Exercise details — Please repeat the records from the line with "Tap the 8,9 number beside 35,9" up to and including the line with "(x=213, y=203)", requests included. Scale each x and y coordinate in the answers by 0.4, rounding to whole numbers with halves rounded up.

Record excerpts —
┌────────

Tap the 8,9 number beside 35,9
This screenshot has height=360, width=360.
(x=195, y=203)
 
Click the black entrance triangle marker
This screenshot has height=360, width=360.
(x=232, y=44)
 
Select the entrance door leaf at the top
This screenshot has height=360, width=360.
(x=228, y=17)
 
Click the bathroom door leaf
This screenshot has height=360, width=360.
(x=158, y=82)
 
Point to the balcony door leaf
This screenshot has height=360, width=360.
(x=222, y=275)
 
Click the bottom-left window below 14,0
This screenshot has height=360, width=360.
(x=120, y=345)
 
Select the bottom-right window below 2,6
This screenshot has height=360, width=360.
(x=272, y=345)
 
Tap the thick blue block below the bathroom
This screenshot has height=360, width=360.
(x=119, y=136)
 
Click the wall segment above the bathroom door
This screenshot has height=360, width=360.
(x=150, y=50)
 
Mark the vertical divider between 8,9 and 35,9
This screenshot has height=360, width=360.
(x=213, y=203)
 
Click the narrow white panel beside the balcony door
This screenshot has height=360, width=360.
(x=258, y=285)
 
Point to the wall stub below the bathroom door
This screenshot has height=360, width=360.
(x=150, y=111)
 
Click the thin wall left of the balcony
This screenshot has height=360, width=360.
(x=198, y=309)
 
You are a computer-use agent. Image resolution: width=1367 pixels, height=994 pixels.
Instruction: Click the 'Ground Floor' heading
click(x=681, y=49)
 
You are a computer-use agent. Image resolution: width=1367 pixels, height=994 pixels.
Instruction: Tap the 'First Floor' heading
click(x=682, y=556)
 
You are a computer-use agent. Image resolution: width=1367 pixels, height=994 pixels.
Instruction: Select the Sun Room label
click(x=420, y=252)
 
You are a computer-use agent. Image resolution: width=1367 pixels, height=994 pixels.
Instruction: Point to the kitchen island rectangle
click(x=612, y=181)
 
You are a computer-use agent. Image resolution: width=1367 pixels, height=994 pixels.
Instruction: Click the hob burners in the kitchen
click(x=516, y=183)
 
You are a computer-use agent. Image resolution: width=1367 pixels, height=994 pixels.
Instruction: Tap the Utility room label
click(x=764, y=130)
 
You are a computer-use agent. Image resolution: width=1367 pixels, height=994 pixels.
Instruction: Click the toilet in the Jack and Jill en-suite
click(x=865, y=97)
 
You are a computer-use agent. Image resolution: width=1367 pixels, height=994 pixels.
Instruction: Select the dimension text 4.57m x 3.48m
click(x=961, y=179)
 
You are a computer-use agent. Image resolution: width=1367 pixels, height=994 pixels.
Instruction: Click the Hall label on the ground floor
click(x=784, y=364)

└────────
┌────────

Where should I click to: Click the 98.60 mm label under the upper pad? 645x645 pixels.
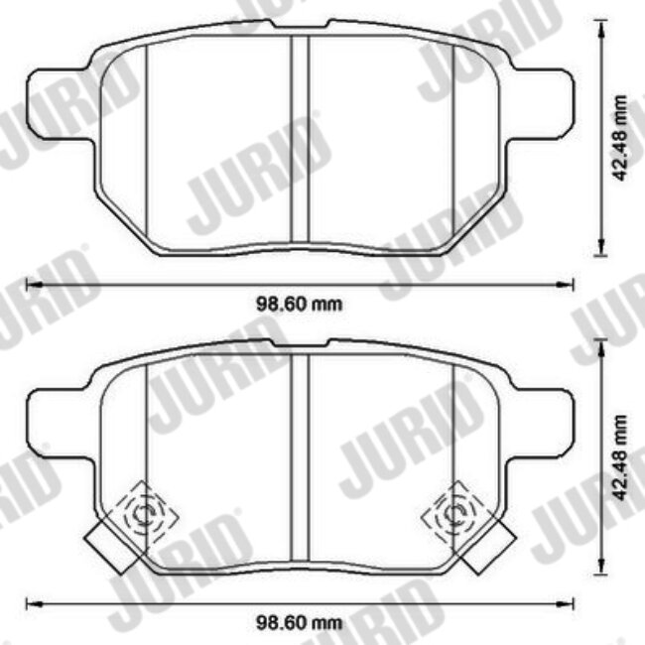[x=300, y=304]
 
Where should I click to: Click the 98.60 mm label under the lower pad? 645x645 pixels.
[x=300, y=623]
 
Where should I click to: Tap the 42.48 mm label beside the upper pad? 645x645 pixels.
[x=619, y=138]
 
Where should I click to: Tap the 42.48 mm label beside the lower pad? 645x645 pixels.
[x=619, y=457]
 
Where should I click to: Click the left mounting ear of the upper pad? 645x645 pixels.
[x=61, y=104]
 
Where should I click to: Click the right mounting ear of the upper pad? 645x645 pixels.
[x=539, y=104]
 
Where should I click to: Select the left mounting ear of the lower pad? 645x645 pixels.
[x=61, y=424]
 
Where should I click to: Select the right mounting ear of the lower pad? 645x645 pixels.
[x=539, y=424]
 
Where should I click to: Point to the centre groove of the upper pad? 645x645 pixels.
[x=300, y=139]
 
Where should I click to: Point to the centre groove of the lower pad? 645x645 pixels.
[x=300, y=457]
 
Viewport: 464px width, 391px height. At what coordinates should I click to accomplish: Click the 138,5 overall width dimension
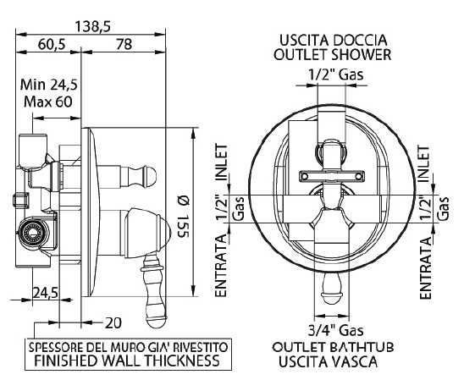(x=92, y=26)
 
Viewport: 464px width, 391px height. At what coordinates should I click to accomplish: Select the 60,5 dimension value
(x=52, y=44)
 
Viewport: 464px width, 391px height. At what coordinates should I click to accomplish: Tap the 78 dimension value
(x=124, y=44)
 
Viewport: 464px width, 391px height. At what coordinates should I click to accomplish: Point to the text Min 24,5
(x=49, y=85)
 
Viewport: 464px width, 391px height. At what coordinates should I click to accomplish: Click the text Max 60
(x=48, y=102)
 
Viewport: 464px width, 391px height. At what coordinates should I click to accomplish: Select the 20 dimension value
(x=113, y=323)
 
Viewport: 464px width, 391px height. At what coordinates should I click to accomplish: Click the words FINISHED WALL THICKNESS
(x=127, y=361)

└────────

Answer to this problem —
Tap the 8,9 number beside 35,9
This screenshot has height=360, width=360.
(x=78, y=81)
 
Click the black entrance triangle marker
This screenshot has height=360, width=360.
(x=93, y=18)
 
Select the entrance door leaf at the top
This screenshot has height=360, width=360.
(x=91, y=7)
 
Click the bathroom door leaf
This screenshot has height=360, width=360.
(x=63, y=33)
 
Point to the balcony door leaf
This screenshot has height=360, width=360.
(x=89, y=110)
 
Click the bottom-left window below 14,0
This screenshot has height=360, width=360.
(x=48, y=138)
 
Select the bottom-right window below 2,6
This screenshot has height=360, width=360.
(x=109, y=138)
 
Tap the thick blue block below the bathroom
This screenshot has height=360, width=360.
(x=48, y=54)
 
Click the wall segment above the bathroom door
This screenshot has height=360, width=360.
(x=60, y=20)
 
Mark the vertical divider between 8,9 and 35,9
This screenshot has height=360, width=360.
(x=85, y=81)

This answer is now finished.